◆ Stated exercise:
Reproduce the following data line for line, with no changes.

◆ Raw data:
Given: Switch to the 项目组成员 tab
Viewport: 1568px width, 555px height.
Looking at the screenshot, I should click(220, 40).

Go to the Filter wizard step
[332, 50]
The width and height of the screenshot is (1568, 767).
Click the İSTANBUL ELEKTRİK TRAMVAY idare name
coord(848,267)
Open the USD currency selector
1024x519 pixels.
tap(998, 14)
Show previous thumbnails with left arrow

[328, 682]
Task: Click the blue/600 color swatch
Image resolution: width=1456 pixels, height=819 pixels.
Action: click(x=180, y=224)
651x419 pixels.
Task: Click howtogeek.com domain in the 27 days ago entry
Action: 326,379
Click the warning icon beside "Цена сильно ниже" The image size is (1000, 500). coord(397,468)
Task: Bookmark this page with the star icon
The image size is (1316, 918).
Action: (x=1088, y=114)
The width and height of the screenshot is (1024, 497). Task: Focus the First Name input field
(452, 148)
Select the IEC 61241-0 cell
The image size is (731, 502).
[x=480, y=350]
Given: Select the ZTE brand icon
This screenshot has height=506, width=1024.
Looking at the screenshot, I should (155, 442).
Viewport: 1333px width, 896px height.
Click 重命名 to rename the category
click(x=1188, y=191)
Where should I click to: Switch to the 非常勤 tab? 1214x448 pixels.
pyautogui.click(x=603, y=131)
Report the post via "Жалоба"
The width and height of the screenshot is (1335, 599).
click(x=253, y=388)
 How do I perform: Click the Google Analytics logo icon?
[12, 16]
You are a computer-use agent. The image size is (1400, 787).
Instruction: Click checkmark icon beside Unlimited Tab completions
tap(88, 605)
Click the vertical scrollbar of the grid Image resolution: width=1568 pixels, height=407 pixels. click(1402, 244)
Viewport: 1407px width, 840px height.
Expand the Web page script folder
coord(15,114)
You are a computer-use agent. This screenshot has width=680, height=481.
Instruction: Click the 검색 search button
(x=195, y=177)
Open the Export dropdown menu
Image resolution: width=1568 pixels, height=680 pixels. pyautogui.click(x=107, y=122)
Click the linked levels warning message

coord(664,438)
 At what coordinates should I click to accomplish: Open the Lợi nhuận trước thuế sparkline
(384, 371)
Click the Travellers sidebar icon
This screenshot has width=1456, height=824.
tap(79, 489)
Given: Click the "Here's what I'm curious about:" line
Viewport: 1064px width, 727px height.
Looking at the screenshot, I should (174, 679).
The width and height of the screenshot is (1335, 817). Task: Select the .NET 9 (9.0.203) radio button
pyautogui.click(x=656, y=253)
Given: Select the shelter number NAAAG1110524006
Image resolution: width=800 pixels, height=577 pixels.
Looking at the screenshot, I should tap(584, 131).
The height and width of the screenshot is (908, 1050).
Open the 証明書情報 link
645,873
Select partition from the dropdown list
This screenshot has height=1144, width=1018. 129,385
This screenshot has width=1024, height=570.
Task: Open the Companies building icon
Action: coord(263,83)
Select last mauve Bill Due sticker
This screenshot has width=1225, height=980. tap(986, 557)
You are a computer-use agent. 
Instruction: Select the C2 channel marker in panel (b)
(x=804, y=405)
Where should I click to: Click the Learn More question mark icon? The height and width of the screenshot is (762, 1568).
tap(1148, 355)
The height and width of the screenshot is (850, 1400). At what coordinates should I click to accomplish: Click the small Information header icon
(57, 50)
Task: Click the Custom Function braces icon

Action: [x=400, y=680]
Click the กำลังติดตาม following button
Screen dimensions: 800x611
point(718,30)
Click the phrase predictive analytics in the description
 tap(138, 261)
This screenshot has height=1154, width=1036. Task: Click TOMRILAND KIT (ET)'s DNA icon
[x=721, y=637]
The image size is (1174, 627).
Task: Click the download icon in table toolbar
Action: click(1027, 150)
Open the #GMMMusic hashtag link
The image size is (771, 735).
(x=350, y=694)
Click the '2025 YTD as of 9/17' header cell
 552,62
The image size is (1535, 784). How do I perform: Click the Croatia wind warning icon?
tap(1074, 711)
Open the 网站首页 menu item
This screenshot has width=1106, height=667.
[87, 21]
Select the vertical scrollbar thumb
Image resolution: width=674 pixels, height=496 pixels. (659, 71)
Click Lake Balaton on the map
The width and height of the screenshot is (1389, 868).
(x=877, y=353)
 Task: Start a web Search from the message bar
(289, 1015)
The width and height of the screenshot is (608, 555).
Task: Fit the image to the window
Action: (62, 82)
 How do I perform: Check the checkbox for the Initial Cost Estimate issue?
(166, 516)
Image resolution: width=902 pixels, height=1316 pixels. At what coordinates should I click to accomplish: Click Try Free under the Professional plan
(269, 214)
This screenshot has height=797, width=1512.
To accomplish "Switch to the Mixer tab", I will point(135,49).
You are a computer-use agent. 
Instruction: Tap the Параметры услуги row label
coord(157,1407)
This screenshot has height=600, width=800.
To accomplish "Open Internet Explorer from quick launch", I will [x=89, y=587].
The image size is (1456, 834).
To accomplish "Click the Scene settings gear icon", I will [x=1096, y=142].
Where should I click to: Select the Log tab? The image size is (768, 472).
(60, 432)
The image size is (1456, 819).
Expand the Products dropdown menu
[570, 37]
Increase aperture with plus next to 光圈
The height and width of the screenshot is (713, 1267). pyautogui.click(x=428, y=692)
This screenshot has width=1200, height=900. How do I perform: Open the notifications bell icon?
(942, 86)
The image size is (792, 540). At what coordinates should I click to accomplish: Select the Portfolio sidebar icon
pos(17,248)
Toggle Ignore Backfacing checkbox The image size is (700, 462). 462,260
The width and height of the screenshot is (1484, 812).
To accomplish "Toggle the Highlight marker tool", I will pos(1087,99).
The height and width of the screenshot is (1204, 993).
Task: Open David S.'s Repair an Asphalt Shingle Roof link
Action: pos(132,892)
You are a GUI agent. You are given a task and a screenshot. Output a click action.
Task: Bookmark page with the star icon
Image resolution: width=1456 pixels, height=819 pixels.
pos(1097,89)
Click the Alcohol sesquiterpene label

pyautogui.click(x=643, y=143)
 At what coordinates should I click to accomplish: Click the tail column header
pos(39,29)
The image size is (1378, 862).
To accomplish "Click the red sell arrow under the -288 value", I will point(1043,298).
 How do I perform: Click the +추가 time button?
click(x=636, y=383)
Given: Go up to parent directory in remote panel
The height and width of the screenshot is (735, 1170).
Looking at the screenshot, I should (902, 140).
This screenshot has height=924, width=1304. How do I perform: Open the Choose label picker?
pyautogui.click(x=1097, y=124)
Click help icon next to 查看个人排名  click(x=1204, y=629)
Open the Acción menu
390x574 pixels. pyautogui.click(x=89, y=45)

◆ Answer to the task:
Given: Switch to the 项目组成员 tab
Viewport: 1568px width, 555px height.
Looking at the screenshot, I should click(220, 40).

Go to the Filter wizard step
[332, 50]
The width and height of the screenshot is (1568, 767).
Click the İSTANBUL ELEKTRİK TRAMVAY idare name
coord(848,267)
Open the USD currency selector
1024x519 pixels.
tap(998, 14)
Show previous thumbnails with left arrow

[328, 682]
Task: Click the blue/600 color swatch
Image resolution: width=1456 pixels, height=819 pixels.
Action: click(x=180, y=224)
651x419 pixels.
Task: Click howtogeek.com domain in the 27 days ago entry
Action: 326,379
Click the warning icon beside "Цена сильно ниже" The image size is (1000, 500). coord(397,468)
Task: Bookmark this page with the star icon
The image size is (1316, 918).
Action: (x=1088, y=114)
The width and height of the screenshot is (1024, 497). Task: Focus the First Name input field
(452, 148)
Select the IEC 61241-0 cell
The image size is (731, 502).
[x=480, y=350]
Given: Select the ZTE brand icon
This screenshot has height=506, width=1024.
Looking at the screenshot, I should (155, 442).
Viewport: 1333px width, 896px height.
Click 重命名 to rename the category
click(x=1188, y=191)
Where should I click to: Switch to the 非常勤 tab? 1214x448 pixels.
pyautogui.click(x=603, y=131)
Report the post via "Жалоба"
The width and height of the screenshot is (1335, 599).
click(x=253, y=388)
 How do I perform: Click the Google Analytics logo icon?
[12, 16]
You are a computer-use agent. The image size is (1400, 787).
Instruction: Click checkmark icon beside Unlimited Tab completions
tap(88, 605)
Click the vertical scrollbar of the grid Image resolution: width=1568 pixels, height=407 pixels. click(1402, 244)
Viewport: 1407px width, 840px height.
Expand the Web page script folder
coord(15,114)
You are a computer-use agent. This screenshot has width=680, height=481.
Instruction: Click the 검색 search button
(x=195, y=177)
Open the Export dropdown menu
Image resolution: width=1568 pixels, height=680 pixels. pyautogui.click(x=107, y=122)
Click the linked levels warning message

coord(664,438)
 At what coordinates should I click to accomplish: Open the Lợi nhuận trước thuế sparkline
(384, 371)
Click the Travellers sidebar icon
This screenshot has width=1456, height=824.
tap(79, 489)
Given: Click the "Here's what I'm curious about:" line
Viewport: 1064px width, 727px height.
Looking at the screenshot, I should (174, 679).
The width and height of the screenshot is (1335, 817). Task: Select the .NET 9 (9.0.203) radio button
pyautogui.click(x=656, y=253)
Given: Select the shelter number NAAAG1110524006
Image resolution: width=800 pixels, height=577 pixels.
Looking at the screenshot, I should tap(584, 131).
The height and width of the screenshot is (908, 1050).
Open the 証明書情報 link
645,873
Select partition from the dropdown list
This screenshot has height=1144, width=1018. 129,385
This screenshot has width=1024, height=570.
Task: Open the Companies building icon
Action: coord(263,83)
Select last mauve Bill Due sticker
This screenshot has width=1225, height=980. tap(986, 557)
You are a computer-use agent. 
Instruction: Select the C2 channel marker in panel (b)
(x=804, y=405)
Where should I click to: Click the Learn More question mark icon? The height and width of the screenshot is (762, 1568).
tap(1148, 355)
The height and width of the screenshot is (850, 1400). At what coordinates should I click to accomplish: Click the small Information header icon
(57, 50)
Task: Click the Custom Function braces icon

Action: [x=400, y=680]
Click the กำลังติดตาม following button
Screen dimensions: 800x611
point(718,30)
Click the phrase predictive analytics in the description
 tap(138, 261)
This screenshot has height=1154, width=1036. Task: Click TOMRILAND KIT (ET)'s DNA icon
[x=721, y=637]
The image size is (1174, 627).
Task: Click the download icon in table toolbar
Action: click(1027, 150)
Open the #GMMMusic hashtag link
The image size is (771, 735).
(x=350, y=694)
Click the '2025 YTD as of 9/17' header cell
 552,62
The image size is (1535, 784). How do I perform: Click the Croatia wind warning icon?
tap(1074, 711)
Open the 网站首页 menu item
This screenshot has width=1106, height=667.
[87, 21]
Select the vertical scrollbar thumb
Image resolution: width=674 pixels, height=496 pixels. (659, 71)
Click Lake Balaton on the map
The width and height of the screenshot is (1389, 868).
(x=877, y=353)
 Task: Start a web Search from the message bar
(289, 1015)
The width and height of the screenshot is (608, 555).
Task: Fit the image to the window
Action: (62, 82)
 How do I perform: Check the checkbox for the Initial Cost Estimate issue?
(166, 516)
Image resolution: width=902 pixels, height=1316 pixels. At what coordinates should I click to accomplish: Click Try Free under the Professional plan
(269, 214)
This screenshot has height=797, width=1512.
To accomplish "Switch to the Mixer tab", I will point(135,49).
You are a computer-use agent. 
Instruction: Tap the Параметры услуги row label
coord(157,1407)
This screenshot has height=600, width=800.
To accomplish "Open Internet Explorer from quick launch", I will [x=89, y=587].
The image size is (1456, 834).
To accomplish "Click the Scene settings gear icon", I will [x=1096, y=142].
Where should I click to: Select the Log tab? The image size is (768, 472).
(60, 432)
The image size is (1456, 819).
Expand the Products dropdown menu
[570, 37]
Increase aperture with plus next to 光圈
The height and width of the screenshot is (713, 1267). pyautogui.click(x=428, y=692)
This screenshot has width=1200, height=900. How do I perform: Open the notifications bell icon?
(942, 86)
The image size is (792, 540). At what coordinates should I click to accomplish: Select the Portfolio sidebar icon
pos(17,248)
Toggle Ignore Backfacing checkbox The image size is (700, 462). 462,260
The width and height of the screenshot is (1484, 812).
To accomplish "Toggle the Highlight marker tool", I will pos(1087,99).
The height and width of the screenshot is (1204, 993).
Task: Open David S.'s Repair an Asphalt Shingle Roof link
Action: pos(132,892)
You are a GUI agent. You are given a task and a screenshot. Output a click action.
Task: Bookmark page with the star icon
Image resolution: width=1456 pixels, height=819 pixels.
pos(1097,89)
Click the Alcohol sesquiterpene label

pyautogui.click(x=643, y=143)
 At what coordinates should I click to accomplish: Click the tail column header
pos(39,29)
The image size is (1378, 862).
To accomplish "Click the red sell arrow under the -288 value", I will point(1043,298).
 How do I perform: Click the +추가 time button?
click(x=636, y=383)
Given: Go up to parent directory in remote panel
The height and width of the screenshot is (735, 1170).
Looking at the screenshot, I should (902, 140).
This screenshot has height=924, width=1304. How do I perform: Open the Choose label picker?
pyautogui.click(x=1097, y=124)
Click help icon next to 查看个人排名  click(x=1204, y=629)
Open the Acción menu
390x574 pixels. pyautogui.click(x=89, y=45)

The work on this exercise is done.